Fig. 8: Systemic antitumor immunity induced by aAGd-NW-sensitized radiation.

a Schematic illustration of aAGd-NWs sensitized radiation-mediated in situ vaccine. Created with BioRender.com. b–d Tumor growth curves (b), isolated tumor photographs (c), and tumor weights (d) of BALB/c mice immunized with RT and aAGd-NWs+RT treated tumor cells, respectively (n = 8 mice). e Flow cytometry analysis of CD11c⁺ and H2Kb-SIINFEKL⁺ DCs in TDLNs after Vehicle, GGd-NCPs, aAGd-NWs, Vehicle+RT, GGd-NCPs+RT, aAGd-NWs+RT treatments (n = 3 mice). f Flow cytometry analysis of DCs maturation (CD80⁺ and CD86⁺ gated within CD11c⁺) in TDLNs (n = 8 mice). g Tumor growth curves of CT26 colorectal tumor-bearing mice (n = 8 mice).
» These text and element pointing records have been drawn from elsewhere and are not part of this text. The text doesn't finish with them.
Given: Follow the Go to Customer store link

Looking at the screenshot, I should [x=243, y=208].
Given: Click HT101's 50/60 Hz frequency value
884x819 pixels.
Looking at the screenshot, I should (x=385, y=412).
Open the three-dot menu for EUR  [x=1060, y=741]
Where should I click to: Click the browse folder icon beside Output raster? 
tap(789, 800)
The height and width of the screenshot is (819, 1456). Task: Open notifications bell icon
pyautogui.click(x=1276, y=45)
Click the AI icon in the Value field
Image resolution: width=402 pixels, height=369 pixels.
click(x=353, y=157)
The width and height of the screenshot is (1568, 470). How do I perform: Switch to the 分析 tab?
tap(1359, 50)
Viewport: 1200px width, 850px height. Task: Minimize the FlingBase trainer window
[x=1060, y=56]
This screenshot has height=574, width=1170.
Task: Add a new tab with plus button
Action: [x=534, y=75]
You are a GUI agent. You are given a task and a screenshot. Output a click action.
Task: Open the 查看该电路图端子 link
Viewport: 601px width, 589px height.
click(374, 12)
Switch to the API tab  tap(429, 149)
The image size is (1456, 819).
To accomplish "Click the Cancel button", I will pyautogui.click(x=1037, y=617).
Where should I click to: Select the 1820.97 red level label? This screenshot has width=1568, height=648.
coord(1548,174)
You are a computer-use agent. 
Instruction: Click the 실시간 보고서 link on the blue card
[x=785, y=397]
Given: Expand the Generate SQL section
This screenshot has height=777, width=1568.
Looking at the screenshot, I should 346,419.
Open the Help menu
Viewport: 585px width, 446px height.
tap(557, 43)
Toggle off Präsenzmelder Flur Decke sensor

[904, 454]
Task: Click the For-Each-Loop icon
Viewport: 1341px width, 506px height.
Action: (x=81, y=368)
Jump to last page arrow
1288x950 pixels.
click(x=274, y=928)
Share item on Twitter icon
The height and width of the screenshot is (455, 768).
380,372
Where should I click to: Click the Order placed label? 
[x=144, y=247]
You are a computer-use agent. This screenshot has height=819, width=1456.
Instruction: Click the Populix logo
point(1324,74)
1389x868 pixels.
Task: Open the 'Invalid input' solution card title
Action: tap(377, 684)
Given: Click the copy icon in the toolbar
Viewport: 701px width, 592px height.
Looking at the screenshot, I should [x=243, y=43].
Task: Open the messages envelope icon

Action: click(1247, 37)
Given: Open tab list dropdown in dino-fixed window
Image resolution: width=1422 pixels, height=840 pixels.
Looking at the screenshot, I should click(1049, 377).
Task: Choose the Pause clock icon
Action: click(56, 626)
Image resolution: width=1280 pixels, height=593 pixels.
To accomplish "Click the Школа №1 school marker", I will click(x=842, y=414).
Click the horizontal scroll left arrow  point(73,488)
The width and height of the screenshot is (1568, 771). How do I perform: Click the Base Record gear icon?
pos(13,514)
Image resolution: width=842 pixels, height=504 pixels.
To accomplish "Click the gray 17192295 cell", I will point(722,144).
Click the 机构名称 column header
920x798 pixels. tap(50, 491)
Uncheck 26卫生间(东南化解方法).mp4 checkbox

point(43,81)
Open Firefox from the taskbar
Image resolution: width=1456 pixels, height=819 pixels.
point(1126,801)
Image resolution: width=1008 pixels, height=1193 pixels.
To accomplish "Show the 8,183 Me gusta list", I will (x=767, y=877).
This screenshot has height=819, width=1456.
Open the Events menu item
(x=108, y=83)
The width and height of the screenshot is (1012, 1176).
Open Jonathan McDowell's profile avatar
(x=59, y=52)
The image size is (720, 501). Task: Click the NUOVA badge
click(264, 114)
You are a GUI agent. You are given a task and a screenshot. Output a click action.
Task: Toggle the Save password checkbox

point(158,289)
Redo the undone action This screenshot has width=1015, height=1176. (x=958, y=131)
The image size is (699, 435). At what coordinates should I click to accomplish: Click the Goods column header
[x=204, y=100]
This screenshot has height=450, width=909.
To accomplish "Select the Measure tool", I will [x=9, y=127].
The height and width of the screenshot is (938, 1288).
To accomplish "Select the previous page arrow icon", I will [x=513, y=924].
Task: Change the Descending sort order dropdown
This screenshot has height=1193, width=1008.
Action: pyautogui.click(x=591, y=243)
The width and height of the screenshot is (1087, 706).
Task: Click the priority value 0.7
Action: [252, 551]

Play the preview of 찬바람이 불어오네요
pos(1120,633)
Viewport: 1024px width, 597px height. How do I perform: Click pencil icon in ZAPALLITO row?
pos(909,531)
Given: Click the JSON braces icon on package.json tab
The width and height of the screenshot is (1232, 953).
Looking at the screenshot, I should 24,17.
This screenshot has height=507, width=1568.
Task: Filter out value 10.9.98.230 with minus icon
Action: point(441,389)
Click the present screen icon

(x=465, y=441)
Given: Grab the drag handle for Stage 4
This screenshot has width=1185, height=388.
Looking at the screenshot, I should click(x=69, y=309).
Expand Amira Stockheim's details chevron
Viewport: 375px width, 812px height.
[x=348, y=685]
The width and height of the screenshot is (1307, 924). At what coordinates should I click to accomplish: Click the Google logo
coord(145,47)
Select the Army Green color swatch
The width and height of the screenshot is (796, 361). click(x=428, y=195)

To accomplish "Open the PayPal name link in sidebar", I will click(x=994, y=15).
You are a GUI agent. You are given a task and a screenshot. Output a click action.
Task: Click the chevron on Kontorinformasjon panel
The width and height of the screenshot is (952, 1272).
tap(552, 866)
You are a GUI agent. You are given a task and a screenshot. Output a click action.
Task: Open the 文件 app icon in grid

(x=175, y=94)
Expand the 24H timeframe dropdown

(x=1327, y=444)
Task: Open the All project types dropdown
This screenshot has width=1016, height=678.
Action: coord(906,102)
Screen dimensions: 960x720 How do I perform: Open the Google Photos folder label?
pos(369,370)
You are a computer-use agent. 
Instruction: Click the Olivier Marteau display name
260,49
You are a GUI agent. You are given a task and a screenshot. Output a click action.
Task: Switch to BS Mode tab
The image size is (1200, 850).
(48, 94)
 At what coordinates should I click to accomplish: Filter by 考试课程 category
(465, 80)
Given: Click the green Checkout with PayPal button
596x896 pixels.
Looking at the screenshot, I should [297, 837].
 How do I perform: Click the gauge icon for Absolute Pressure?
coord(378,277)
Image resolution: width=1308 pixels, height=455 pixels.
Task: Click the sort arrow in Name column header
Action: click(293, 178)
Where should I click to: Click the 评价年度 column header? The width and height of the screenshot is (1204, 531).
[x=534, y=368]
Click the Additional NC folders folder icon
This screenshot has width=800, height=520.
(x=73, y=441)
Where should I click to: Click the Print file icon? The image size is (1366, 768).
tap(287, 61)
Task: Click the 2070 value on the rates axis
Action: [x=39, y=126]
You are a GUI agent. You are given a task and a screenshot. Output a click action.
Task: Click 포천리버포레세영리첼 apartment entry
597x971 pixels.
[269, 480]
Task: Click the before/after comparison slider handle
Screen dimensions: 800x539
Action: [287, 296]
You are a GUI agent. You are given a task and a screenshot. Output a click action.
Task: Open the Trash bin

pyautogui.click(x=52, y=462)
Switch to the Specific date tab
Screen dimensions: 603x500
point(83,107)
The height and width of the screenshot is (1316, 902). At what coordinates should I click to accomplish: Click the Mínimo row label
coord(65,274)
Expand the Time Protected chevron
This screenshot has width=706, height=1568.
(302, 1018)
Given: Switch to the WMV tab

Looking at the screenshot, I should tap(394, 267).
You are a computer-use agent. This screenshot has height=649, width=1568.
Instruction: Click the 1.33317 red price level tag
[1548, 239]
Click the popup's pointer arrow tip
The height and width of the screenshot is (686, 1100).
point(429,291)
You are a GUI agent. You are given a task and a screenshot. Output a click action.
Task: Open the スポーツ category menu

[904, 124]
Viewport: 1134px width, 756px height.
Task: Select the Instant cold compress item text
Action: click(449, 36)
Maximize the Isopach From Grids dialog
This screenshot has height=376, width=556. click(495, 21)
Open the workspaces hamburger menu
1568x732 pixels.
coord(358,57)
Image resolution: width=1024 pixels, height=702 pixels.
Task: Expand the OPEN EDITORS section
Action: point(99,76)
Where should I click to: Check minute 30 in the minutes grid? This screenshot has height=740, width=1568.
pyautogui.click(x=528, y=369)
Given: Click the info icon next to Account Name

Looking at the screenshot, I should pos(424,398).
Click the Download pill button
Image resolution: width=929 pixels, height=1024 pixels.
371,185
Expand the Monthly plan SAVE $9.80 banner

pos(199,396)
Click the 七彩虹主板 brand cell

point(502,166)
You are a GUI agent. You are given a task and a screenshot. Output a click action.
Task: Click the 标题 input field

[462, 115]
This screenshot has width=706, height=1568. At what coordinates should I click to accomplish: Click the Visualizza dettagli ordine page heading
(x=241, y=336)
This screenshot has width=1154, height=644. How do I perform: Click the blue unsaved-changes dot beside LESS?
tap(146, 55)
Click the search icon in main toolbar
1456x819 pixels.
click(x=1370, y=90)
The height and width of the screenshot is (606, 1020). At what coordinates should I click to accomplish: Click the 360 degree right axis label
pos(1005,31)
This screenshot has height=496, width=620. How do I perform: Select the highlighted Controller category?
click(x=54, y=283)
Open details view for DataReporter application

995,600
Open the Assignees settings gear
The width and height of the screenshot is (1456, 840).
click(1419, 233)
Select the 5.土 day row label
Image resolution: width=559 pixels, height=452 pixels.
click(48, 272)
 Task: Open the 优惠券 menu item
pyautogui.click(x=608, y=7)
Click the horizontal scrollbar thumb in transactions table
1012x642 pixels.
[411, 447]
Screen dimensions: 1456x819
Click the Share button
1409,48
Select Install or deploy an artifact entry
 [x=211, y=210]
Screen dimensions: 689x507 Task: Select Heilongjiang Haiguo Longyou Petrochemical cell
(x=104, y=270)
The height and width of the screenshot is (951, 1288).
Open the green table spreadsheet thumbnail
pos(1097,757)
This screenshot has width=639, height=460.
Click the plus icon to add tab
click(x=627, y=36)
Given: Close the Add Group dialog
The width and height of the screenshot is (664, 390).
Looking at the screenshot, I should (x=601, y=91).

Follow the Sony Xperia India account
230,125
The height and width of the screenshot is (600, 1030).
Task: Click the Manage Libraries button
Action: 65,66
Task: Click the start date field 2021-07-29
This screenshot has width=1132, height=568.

Black and red arrows indicated drug/radiation and anti-CD8a/anti-PD-L1 treatments, respectively. RT (5 Gy × 2) was performed on day 0 and 6, respectively. Anti-CD8a/anti-PD-L1 antibodies (10.0 mg kg⁻¹ × 4 with fractions delivered 3 days apart) were administered via intraperitoneal injection 6 h after X-ray irradiation. h, i Percentages of CD4⁺ (h) and CD8⁺ (i) T cells infiltrating within tumor tissues as detected by flow cytometry (n = 4 mice for the combinational group and n = 6 mice for other groups). j Relative multiples of IFN-γ secretion in the tumor tissues as detected by ELISA kit (n = 4 mice for the combinational group and n = 6 mice for other groups). All data were shown as mean ± SD. Two-tailed Student’s t-test was used to calculate statistical differences between two groups, and one-way ANOVA analysis of variance was used for multiple groups. p values > 0.05 represented nonsignificance (N.S.) and p values < 0.05 represented statistically significant. Source data are provided as a Source Data file.